Pre-Nazi Context and Weimar Liberalization
In the mid-to-late 19th century, Germany saw the emergence of nascent gay communities, particularly in urban areas. The Weimar Republic (1918–1933) offered relative openness, with advocates like Magnus Hirschfeld campaigning for the repeal of Paragraph 175, which banned male homosexual acts. Gay bars and cultural spaces flourished, though legal risks persisted.
The Nazi Party, rising in the 1920s, opposed decriminalization, viewing homosexuality as a deviation undermining their racial and familial ideals. Even so, figures like Ernst Röhm, SA leader and openly “same-sex oriented,” existed within the party, creating ideological contradictions.
Nazi Seizure of Power and Initial Crackdowns
On January 30, 1933, Adolf Hitler became Chancellor, and the Nazis began dismantling Weimar’s gay networks. By late 1933, under Heinrich Himmler’s leadership, Reinhard Heydrich, deputy of the Bavarian Political Police, ordered “pink lists” to identify homosexuals in major cities. These lists facilitated raids on gay bars and mass arrests in 1934, targeting men uninvolved in politics.
The Gestapo, as the political police, detained suspects without trial. Courts introduced mandatory castration for certain offenders in 1933, though initially requiring consent. Men convicted under Paragraph 175 could secure early release by volunteering for castration, as did Friedrich-Paul von Groszheim, arrested in 1934.

Escalation of Persecution (1934–1936)
Three pivotal events intensified the campaign:
Röhm Purge (June–July 1934): The murder of Ernst Röhm and SA leaders during the Night of the Long Knives was partly justified by Nazi propaganda citing Röhm’s homosexuality, framing it as moral corruption.
Paragraph 175 Revision (June 1935): The law was expanded to criminalize a broader range of homosexual acts, lowering the evidence threshold and increasing penalties.
Reich Central Office (1936): Himmler established the Reich Central Office for the Combating of Homosexuality and Abortion, centralizing efforts to suppress both as threats to population growth.

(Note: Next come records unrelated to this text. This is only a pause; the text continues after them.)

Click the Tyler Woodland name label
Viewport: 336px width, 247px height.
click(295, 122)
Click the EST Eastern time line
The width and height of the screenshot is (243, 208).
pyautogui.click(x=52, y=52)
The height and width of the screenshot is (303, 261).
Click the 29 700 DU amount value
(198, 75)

By 1935–1936, police raids on gay meeting places intensified, driven by denunciations from neighbors, colleagues, or family. Scholar Robert Moeller notes the regime’s use of fear to isolate gay men.

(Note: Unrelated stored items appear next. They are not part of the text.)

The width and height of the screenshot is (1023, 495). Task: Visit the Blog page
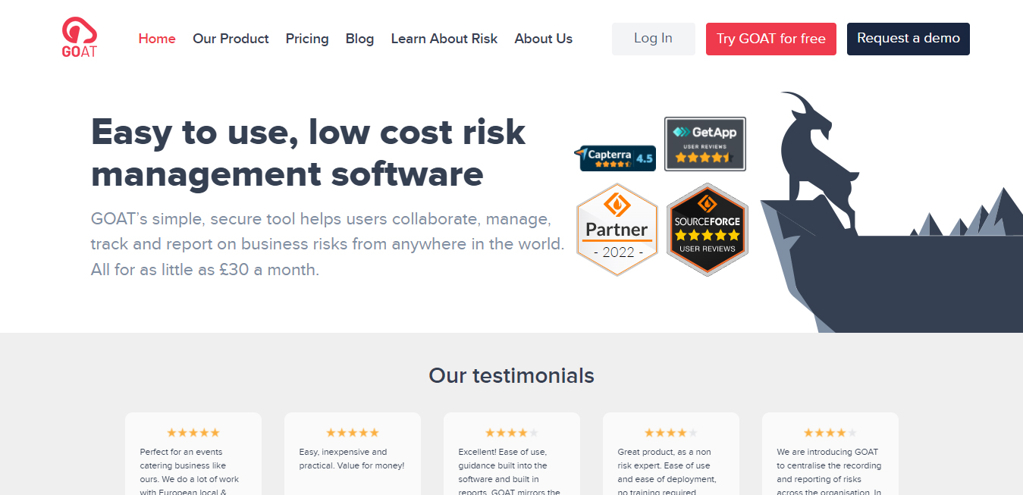point(359,39)

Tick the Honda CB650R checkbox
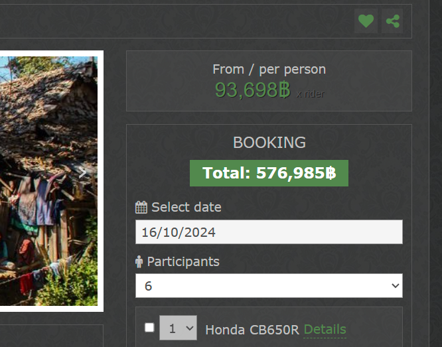tap(149, 327)
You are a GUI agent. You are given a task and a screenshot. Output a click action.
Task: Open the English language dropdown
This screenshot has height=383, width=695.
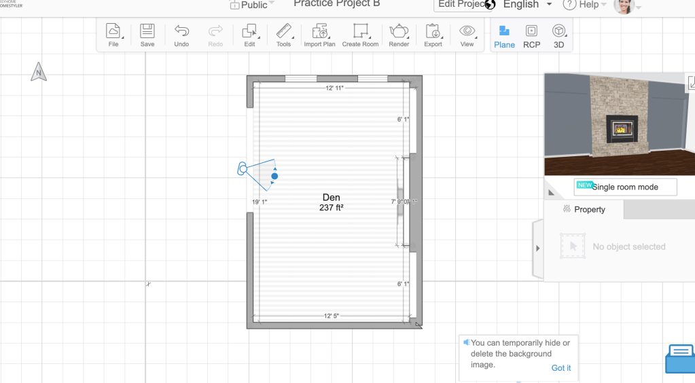click(x=527, y=5)
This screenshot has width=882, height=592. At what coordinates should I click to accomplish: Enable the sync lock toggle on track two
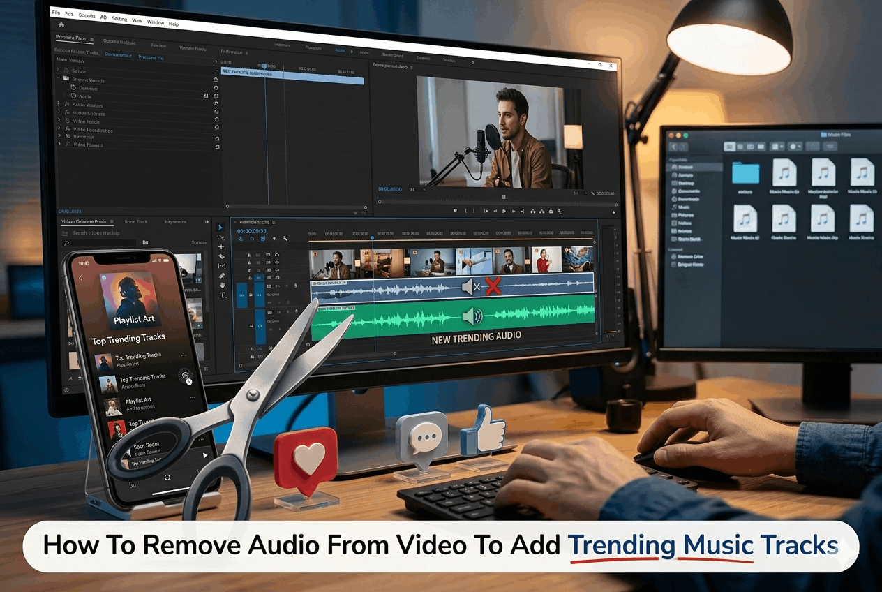pyautogui.click(x=258, y=262)
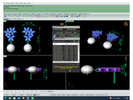Screen dimensions: 133x100
Task: Click the Cut scissors icon
Action: click(10, 16)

Concentration Camps and Pink Triangles
Gay men convicted under Paragraph 175 were sent to camps like Dachau, Sachsenhausen, and Buchenwald, marked by pink triangles to identify them. Approximately 5,000–15,000 were imprisoned, facing brutal treatment. Survivor accounts, such as Josef Kohout’s, arrested in March 1939 after his Christmas card to a lover was intercepted, describe sadistic abuse by SS guards, including beatings and murders during “games.”
From November 1942, camp commandants could order forced castrations for pink triangle prisoners, often without consent. Kohout, aged 24 at arrest, endured such conditions. Scholars estimate 100,000 arrests under Paragraph 175, with over 53,000 convictions, reflecting the campaign’s scale.

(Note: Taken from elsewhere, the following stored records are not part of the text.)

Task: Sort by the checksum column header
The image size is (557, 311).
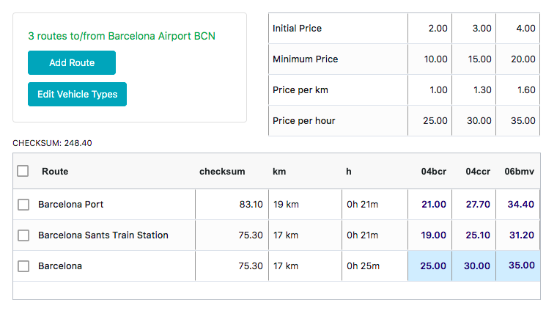Action: tap(222, 172)
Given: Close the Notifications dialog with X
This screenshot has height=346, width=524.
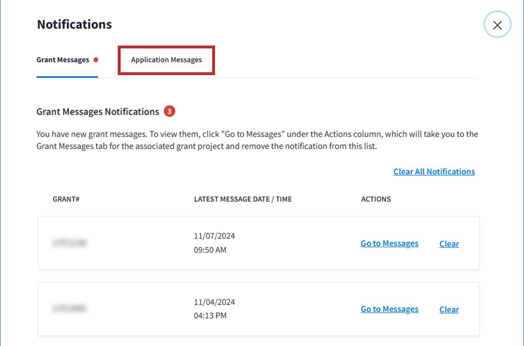Looking at the screenshot, I should click(497, 25).
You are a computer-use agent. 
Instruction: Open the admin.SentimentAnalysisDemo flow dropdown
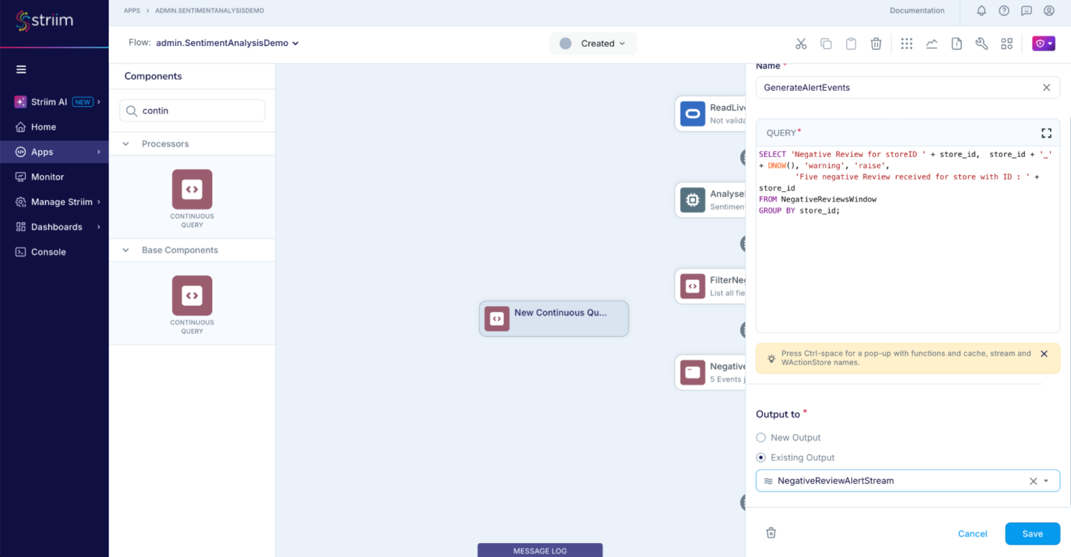(296, 43)

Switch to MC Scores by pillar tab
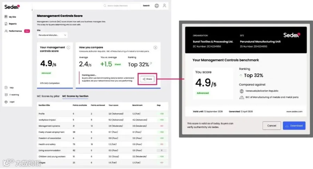pyautogui.click(x=48, y=96)
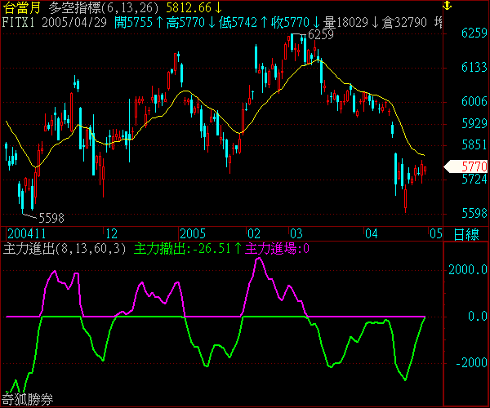Image resolution: width=490 pixels, height=408 pixels.
Task: Open the 日線 period selector
Action: (466, 233)
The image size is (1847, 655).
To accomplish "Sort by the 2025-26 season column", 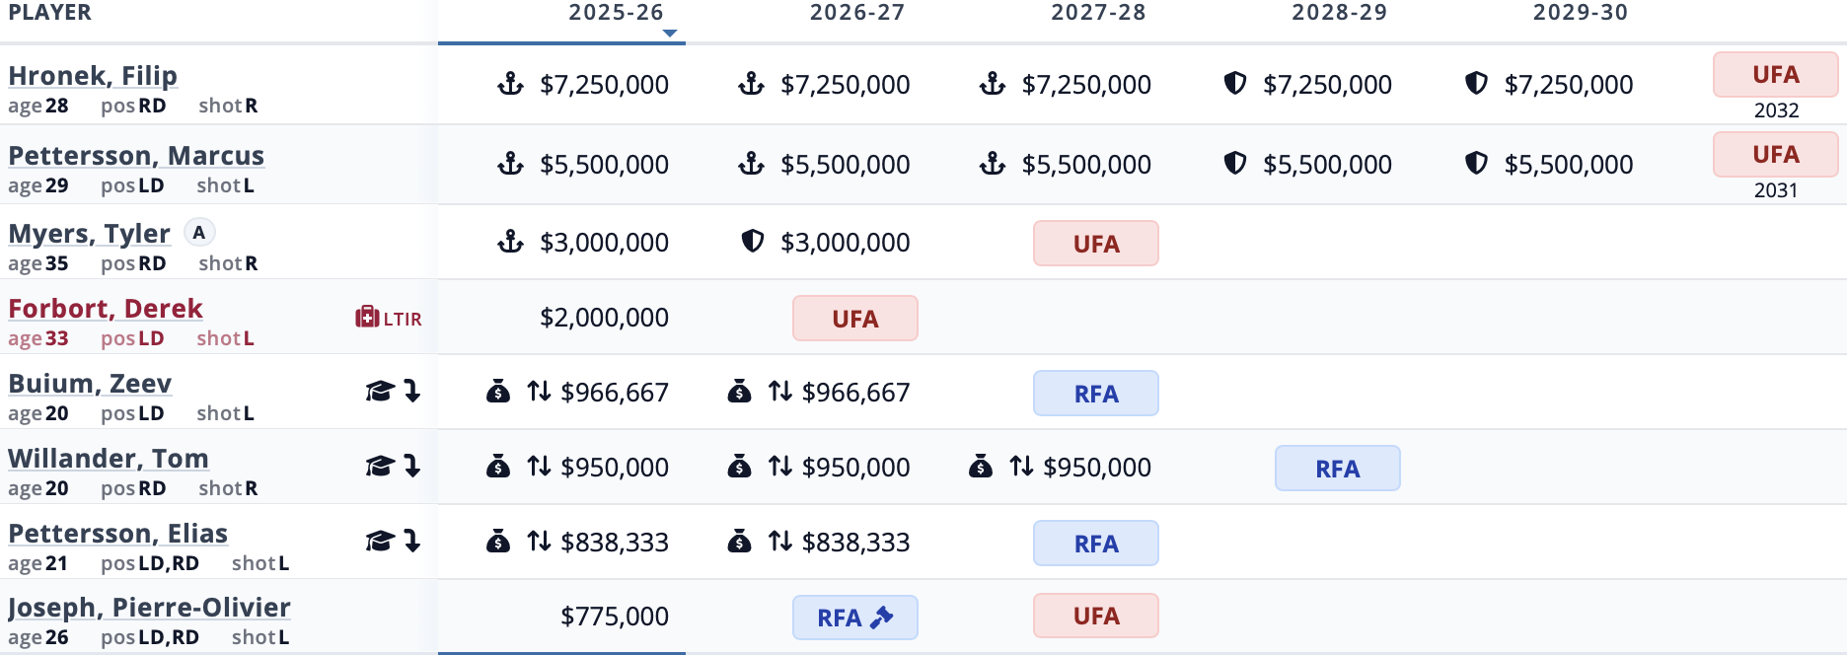I will [x=616, y=13].
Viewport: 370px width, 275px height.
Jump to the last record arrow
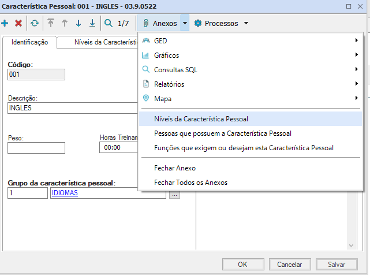click(x=92, y=24)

Post-War Legacy and Challenges

After Germany’s surrender in May 1945, many gay survivors faced continued stigma. Paragraph 175 remained in effect in West Germany until 1969, and convictions were not overturned until the 1990s. Victims like Kohout received no reparations until late reforms, with formal apologies issued by Germany in 2002.
The persecution decimated gay communities, erasing Weimar’s cultural gains. Memorials, such as Berlin’s Monument to Homosexual Victims, and survivor testimonies preserve their stories.
The Nazi persecution of gay men under Paragraph 175 was a systematic effort to erase a marginalized group, costing thousands of lives and livelihoods. For history enthusiasts, this history underscores the fragility of human rights and the dangers of discriminatory ideologies. By studying sources like the USHMM, we honor survivors like Josef Kohout and advocate for inclusivity, encouraging dialogue to prevent such atrocities.